Ese es nuestro Dios: se hizo Hombre para salvarnos, muriendo en una Cruz para que muriéramos con Él al pecado; y así poder resucitar, con Él, a la vida eterna. Cada uno de nosotros, a través de nuestro bautismo, hemos recuperado la vida que tiene valor para ser vivida: la que no termina jamás, al lado de Dios.


  Vemos como el Señor les insistió para que no divulgaran el milagro, y con esa actitud que ya se ha mostrado en otros lugares, parece que Jesús quería evitar interpretaciones equívocas que identificaran su misión salvífica con los milagros que obraba, fruto de su amor incondicional a los hombres.
Aunque Jesucristo no hubiera realizado ningún milagro, que no fue el caso, seguiría siendo el Hijo de Dios que vino a salvarnos.

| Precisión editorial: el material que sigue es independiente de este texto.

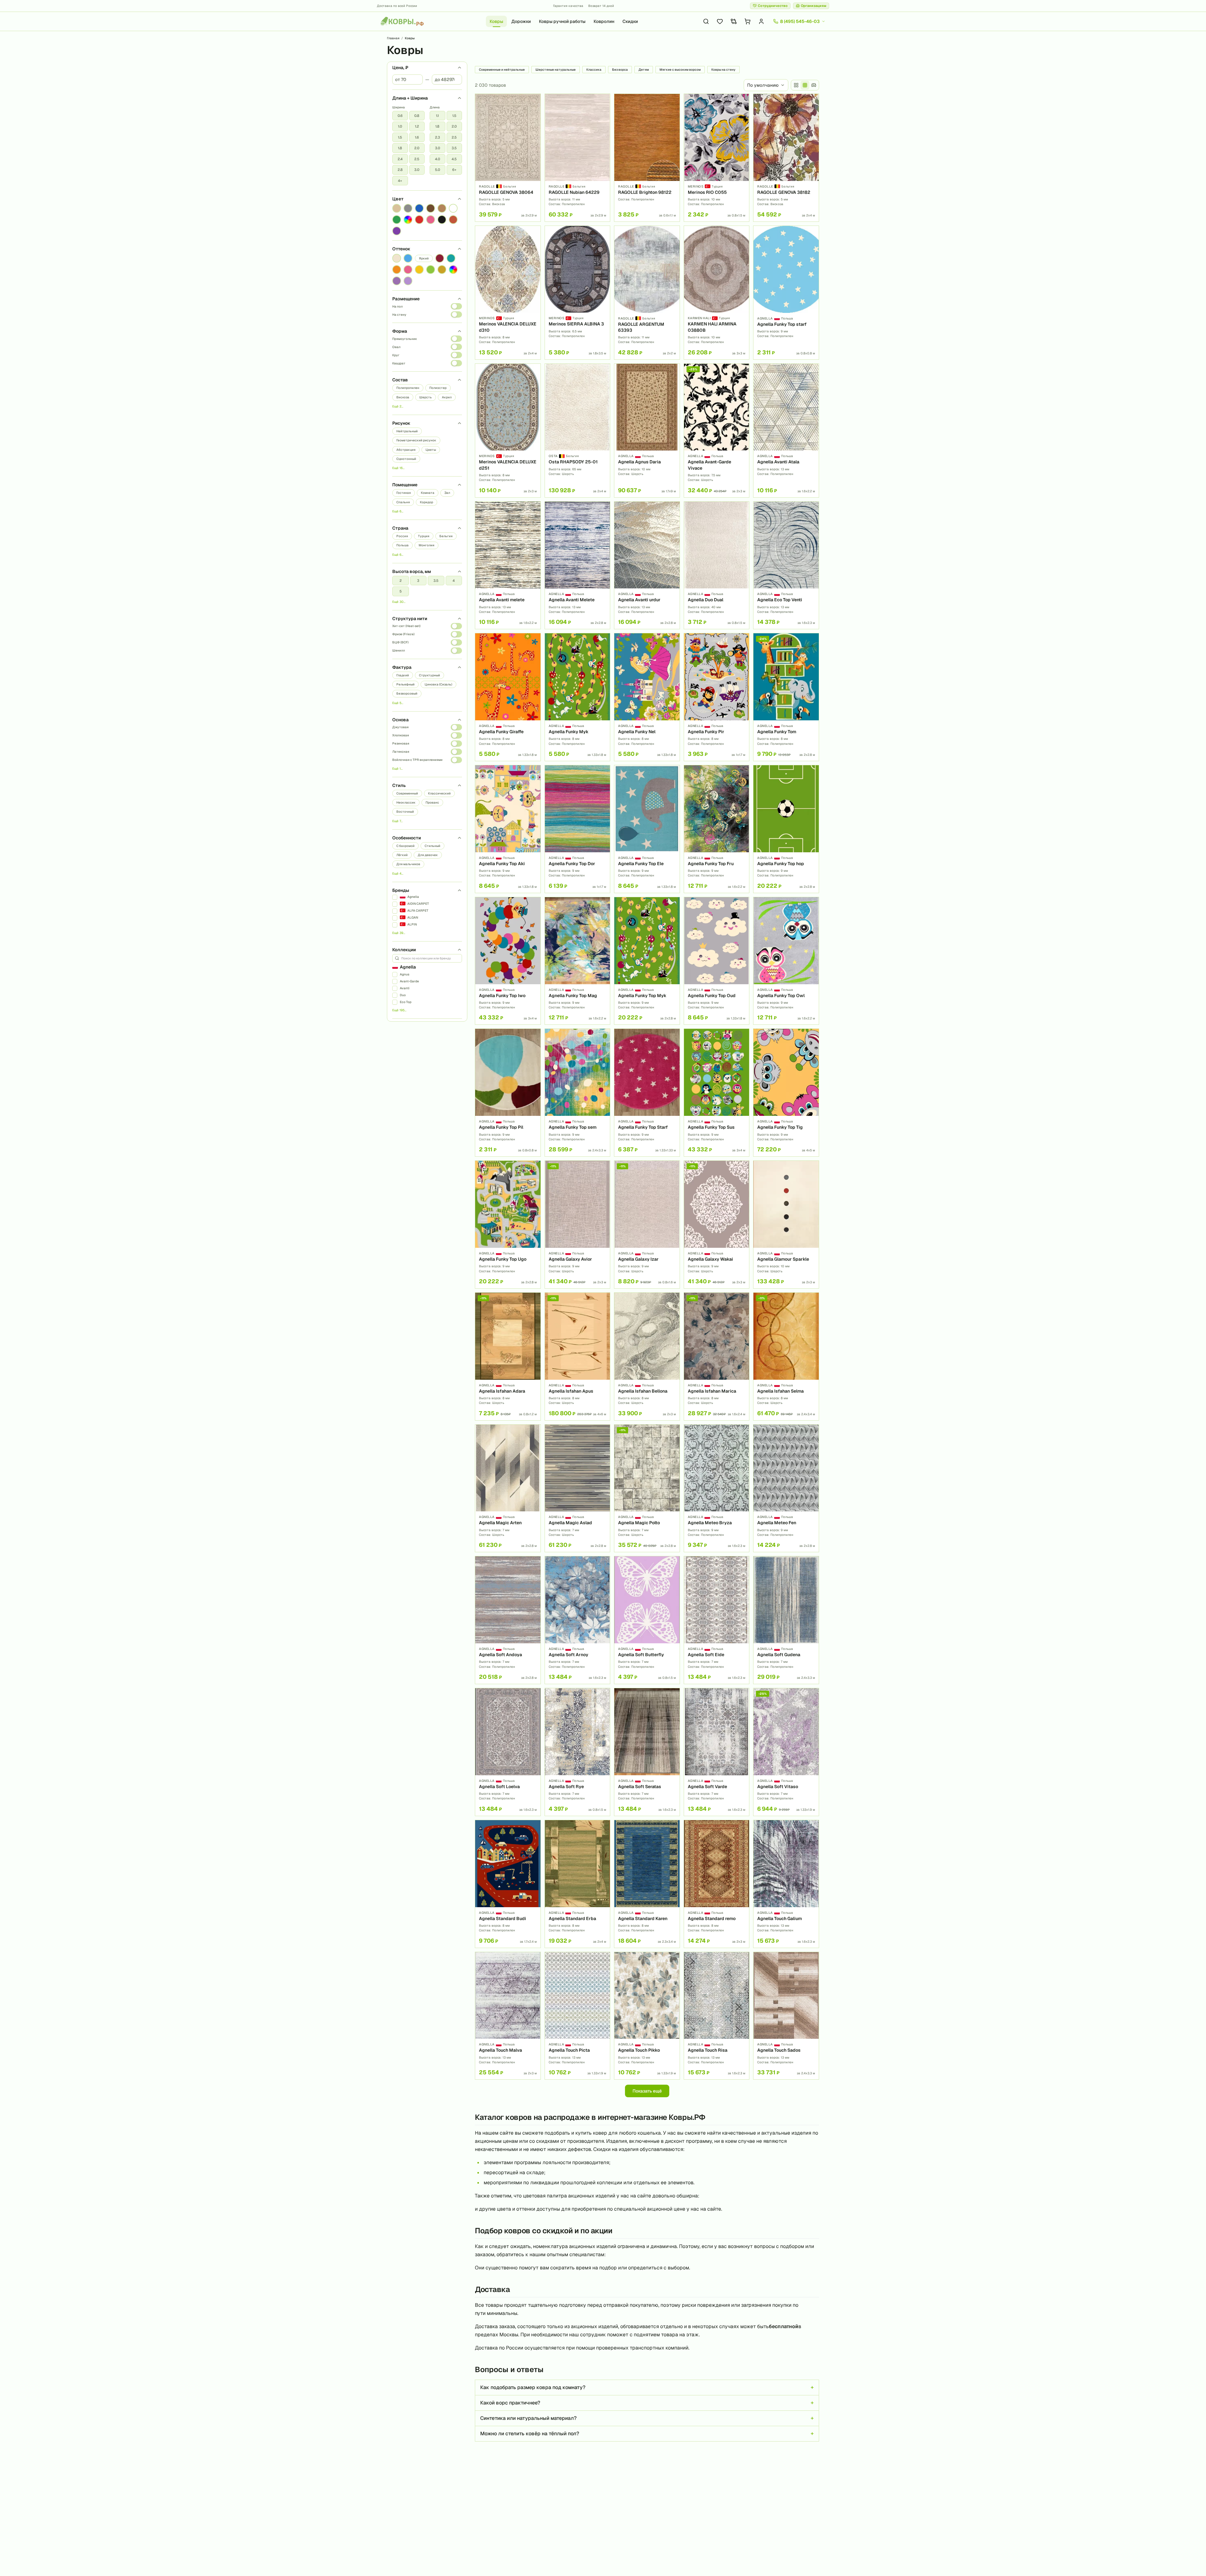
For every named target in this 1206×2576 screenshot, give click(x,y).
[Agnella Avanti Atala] (786, 430)
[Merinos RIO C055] (716, 157)
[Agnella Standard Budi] (508, 1884)
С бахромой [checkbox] (405, 846)
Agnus (404, 974)
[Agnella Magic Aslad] (577, 1488)
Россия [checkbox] (402, 536)
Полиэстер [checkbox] (438, 388)
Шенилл (398, 650)
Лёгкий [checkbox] (402, 855)
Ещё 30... (398, 602)
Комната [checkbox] (427, 493)
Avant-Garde (409, 981)
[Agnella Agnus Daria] (647, 430)
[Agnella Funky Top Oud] (716, 961)
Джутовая (400, 727)
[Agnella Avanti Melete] (577, 565)
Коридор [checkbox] (426, 502)
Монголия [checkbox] (426, 545)
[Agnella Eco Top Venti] (786, 565)
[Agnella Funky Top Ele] (647, 829)
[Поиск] (706, 21)
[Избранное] (719, 21)
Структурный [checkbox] (429, 675)
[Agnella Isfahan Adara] (508, 1356)
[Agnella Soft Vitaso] (786, 1752)
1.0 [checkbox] (400, 126)
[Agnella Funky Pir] (716, 697)
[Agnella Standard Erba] (577, 1884)
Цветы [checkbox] (431, 450)
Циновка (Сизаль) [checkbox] (438, 684)
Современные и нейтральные (502, 70)
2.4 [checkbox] (400, 159)
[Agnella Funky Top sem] (577, 1092)
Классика (593, 70)
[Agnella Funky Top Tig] (786, 1092)
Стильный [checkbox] (432, 846)
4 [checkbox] (454, 580)
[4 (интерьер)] (813, 85)
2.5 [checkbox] (416, 159)
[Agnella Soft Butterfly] (647, 1620)
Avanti (405, 988)
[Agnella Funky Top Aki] (508, 829)
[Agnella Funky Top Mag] (577, 961)
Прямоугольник (404, 339)
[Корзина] (747, 21)
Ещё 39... (398, 933)
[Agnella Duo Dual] (716, 565)
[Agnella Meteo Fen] (786, 1488)
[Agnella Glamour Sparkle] (786, 1224)
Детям (643, 70)
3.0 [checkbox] (416, 169)
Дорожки (521, 21)
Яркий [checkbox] (424, 258)
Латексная (400, 752)
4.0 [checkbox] (437, 159)
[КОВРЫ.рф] (402, 21)
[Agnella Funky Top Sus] (716, 1092)
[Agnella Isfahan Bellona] (647, 1356)
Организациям (813, 5)
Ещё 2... (397, 406)
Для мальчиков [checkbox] (408, 864)
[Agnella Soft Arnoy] (577, 1620)
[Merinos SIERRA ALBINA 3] (577, 292)
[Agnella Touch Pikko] (647, 2016)
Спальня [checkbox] (403, 502)
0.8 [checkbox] (416, 115)
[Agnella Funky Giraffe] (508, 697)
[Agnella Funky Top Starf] (647, 1092)
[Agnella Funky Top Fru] (716, 829)
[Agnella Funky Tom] (786, 697)
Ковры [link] (410, 38)
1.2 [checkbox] (417, 126)
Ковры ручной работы (562, 21)
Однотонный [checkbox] (406, 459)
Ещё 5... (397, 703)
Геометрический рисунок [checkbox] (416, 440)
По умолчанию (763, 85)
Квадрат (398, 363)
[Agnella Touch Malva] (508, 2016)
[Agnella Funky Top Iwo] (508, 961)
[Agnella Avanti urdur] (647, 565)
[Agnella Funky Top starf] (786, 292)
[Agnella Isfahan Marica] (716, 1356)
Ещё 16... (398, 468)
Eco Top (405, 1002)
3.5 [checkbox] (454, 148)
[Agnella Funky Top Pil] (508, 1092)
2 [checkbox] (400, 580)
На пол (397, 306)
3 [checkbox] (418, 580)
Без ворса (620, 70)
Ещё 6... (397, 511)
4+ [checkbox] (400, 180)
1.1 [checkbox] (437, 115)
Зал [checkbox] (447, 493)
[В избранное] (533, 100)
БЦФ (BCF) (400, 642)
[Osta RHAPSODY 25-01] (577, 430)
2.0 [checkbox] (416, 148)
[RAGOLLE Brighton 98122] (647, 157)
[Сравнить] (533, 111)
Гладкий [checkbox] (402, 675)
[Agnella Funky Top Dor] (577, 829)
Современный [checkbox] (407, 793)
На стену (399, 315)
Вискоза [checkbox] (402, 397)
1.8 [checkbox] (400, 148)
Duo (403, 995)
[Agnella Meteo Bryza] (716, 1488)
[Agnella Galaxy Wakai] (716, 1224)
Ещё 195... (399, 1010)
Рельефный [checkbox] (405, 684)
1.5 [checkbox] (400, 137)
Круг (395, 355)
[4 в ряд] (796, 85)
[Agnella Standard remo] (716, 1884)
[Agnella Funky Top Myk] (647, 961)
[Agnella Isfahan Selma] (786, 1356)
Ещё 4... (397, 873)
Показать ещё (647, 2091)
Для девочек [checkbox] (428, 855)
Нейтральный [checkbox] (407, 431)
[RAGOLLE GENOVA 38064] (508, 157)
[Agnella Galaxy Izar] (647, 1224)
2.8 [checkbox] (400, 169)
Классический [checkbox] (439, 793)
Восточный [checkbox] (405, 812)
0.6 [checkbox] (400, 115)
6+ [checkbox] (454, 169)
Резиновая (400, 743)
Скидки (630, 21)
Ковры (496, 21)
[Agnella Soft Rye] (577, 1752)
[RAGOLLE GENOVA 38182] (786, 157)
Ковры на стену (723, 70)
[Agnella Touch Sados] (786, 2016)
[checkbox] (396, 208)
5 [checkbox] (400, 591)
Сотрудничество (773, 5)
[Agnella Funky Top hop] (786, 829)
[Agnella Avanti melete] (508, 565)
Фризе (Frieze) (403, 634)
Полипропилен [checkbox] (407, 388)
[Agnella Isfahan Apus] (577, 1356)
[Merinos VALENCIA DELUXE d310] (508, 292)
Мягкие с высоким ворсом (680, 70)
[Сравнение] (733, 21)
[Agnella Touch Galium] (786, 1884)
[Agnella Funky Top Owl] (786, 961)
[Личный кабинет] (761, 21)
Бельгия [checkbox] (446, 536)
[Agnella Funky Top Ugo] (508, 1224)
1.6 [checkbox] (417, 137)
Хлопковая (400, 735)
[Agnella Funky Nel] (647, 697)
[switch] (456, 306)
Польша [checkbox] (402, 545)
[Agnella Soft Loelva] (508, 1752)
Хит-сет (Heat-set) (406, 626)
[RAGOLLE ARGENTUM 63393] (647, 292)
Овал (396, 347)
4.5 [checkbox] (454, 159)
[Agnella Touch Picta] (577, 2016)
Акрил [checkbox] (447, 397)
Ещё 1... (397, 769)
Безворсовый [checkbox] (406, 693)
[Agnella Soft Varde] (716, 1752)
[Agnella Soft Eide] (716, 1620)
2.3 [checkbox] (437, 137)
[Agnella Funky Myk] (577, 697)
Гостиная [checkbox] (403, 493)
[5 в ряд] (805, 85)
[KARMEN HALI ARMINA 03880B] (716, 292)
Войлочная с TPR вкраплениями (417, 760)
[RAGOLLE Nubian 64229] (577, 157)
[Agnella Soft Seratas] (647, 1752)
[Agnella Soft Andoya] (508, 1620)
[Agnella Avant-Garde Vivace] (716, 430)
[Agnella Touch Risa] (716, 2016)
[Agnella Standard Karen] (647, 1884)
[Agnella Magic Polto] (647, 1488)
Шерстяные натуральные (555, 70)
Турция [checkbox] (423, 536)
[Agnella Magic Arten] (508, 1488)
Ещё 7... (397, 821)
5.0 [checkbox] (437, 169)
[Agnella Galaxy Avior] (577, 1224)
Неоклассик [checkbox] (406, 802)
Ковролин (604, 21)
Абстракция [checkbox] (406, 450)
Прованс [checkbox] (432, 802)
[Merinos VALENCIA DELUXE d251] (508, 430)
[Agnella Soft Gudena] (786, 1620)
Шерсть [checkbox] (425, 397)
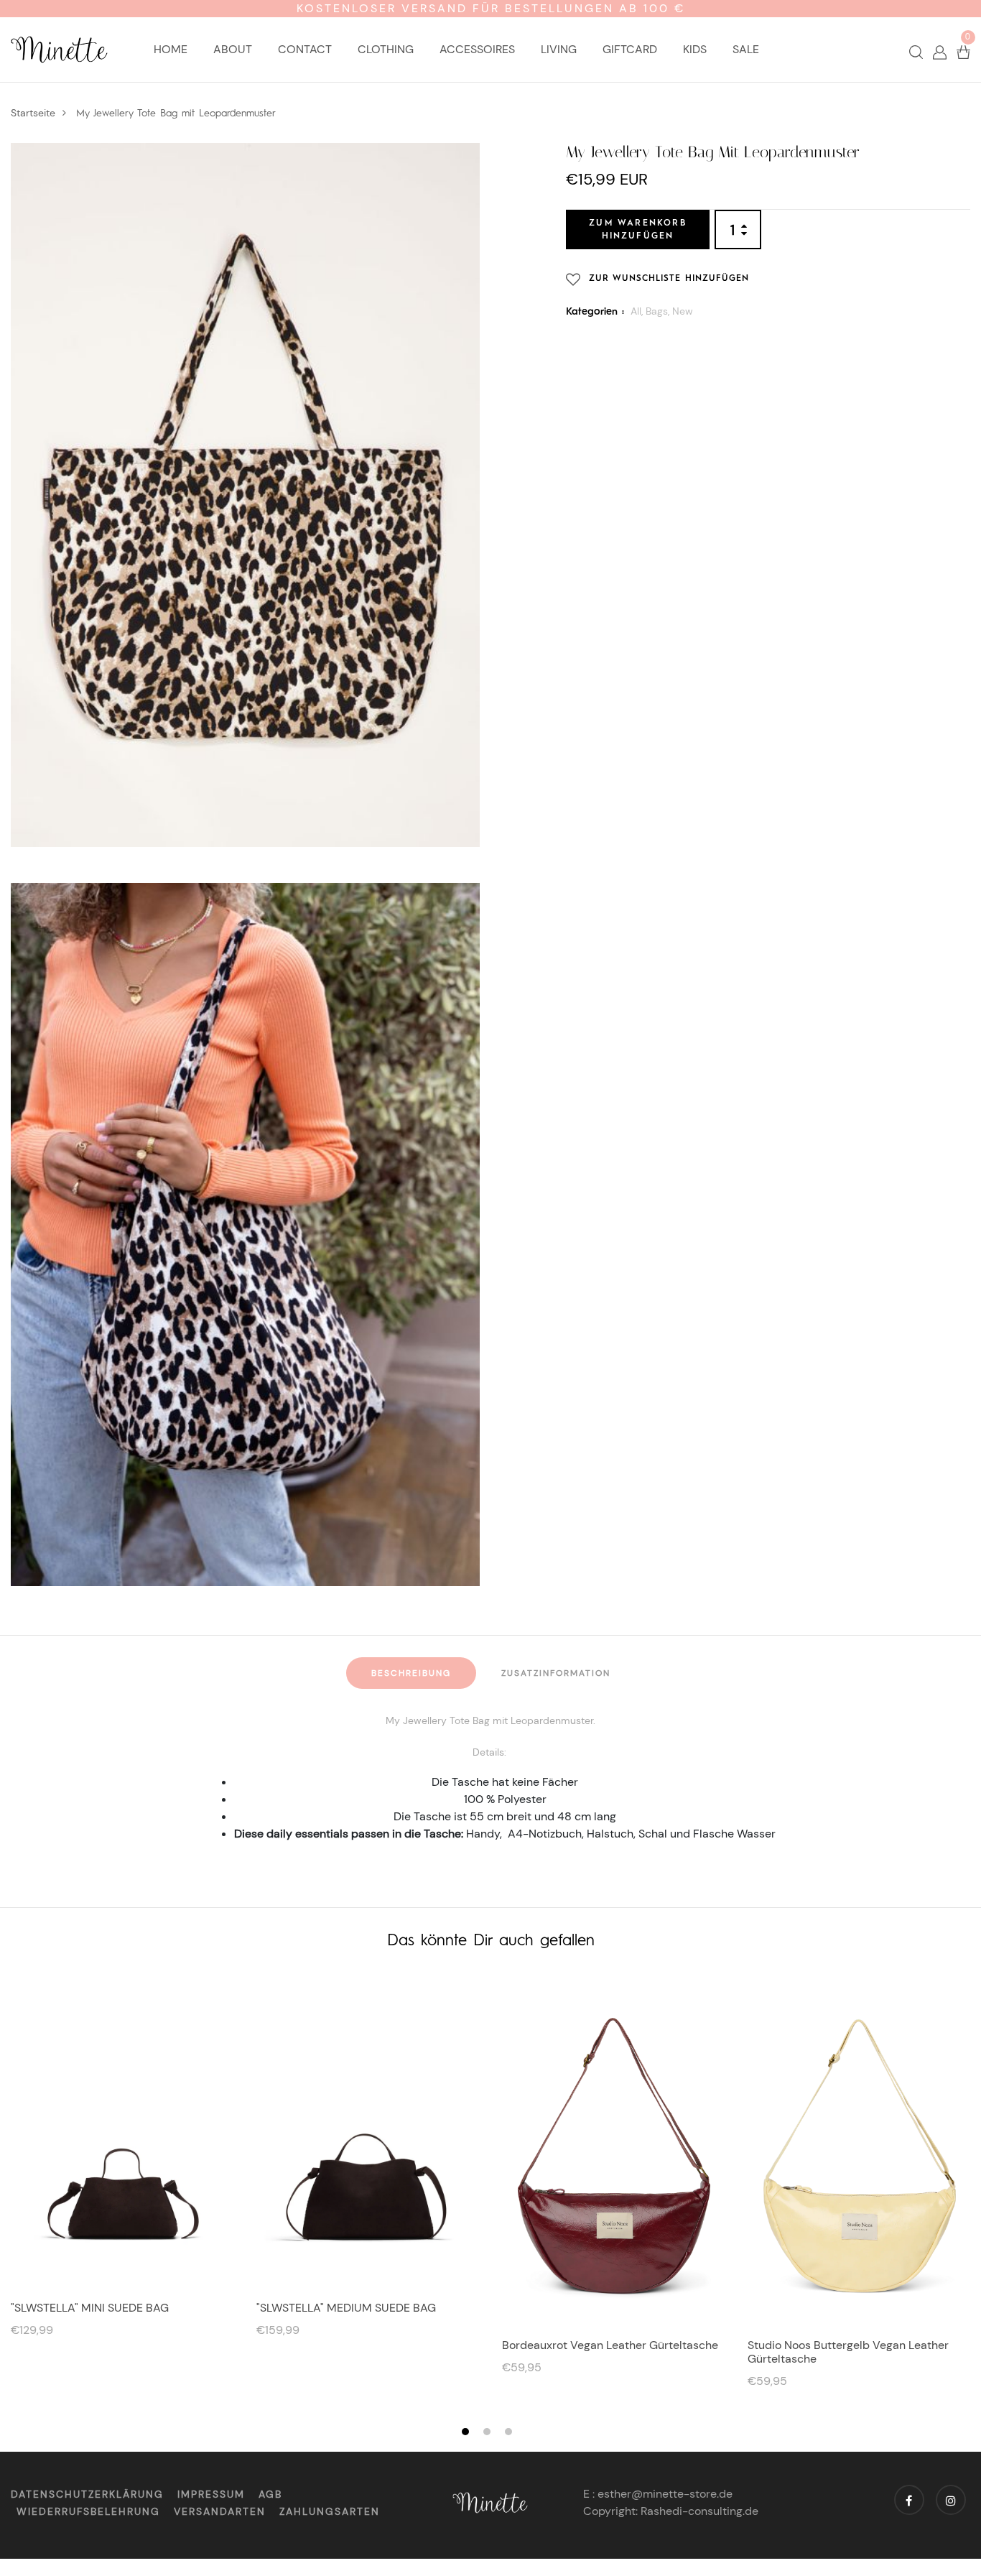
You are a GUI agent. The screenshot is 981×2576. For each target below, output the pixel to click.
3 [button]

Por eso, nunca quiso que el milagro fuera causa de nuestra fe, sino que creyéramos porque nuestra confianza descansa en la Palabra divina y en la Persona del Verbo encarnado que no puede ni engañar ni engañarnos. Cristo es la Verdad y sólo eso debe bastarnos; aunque el Señor nos regale, en su trayectoria terrena, el regalo inconmensurable de su misericordia divina, en forma de milagros sobrenaturales.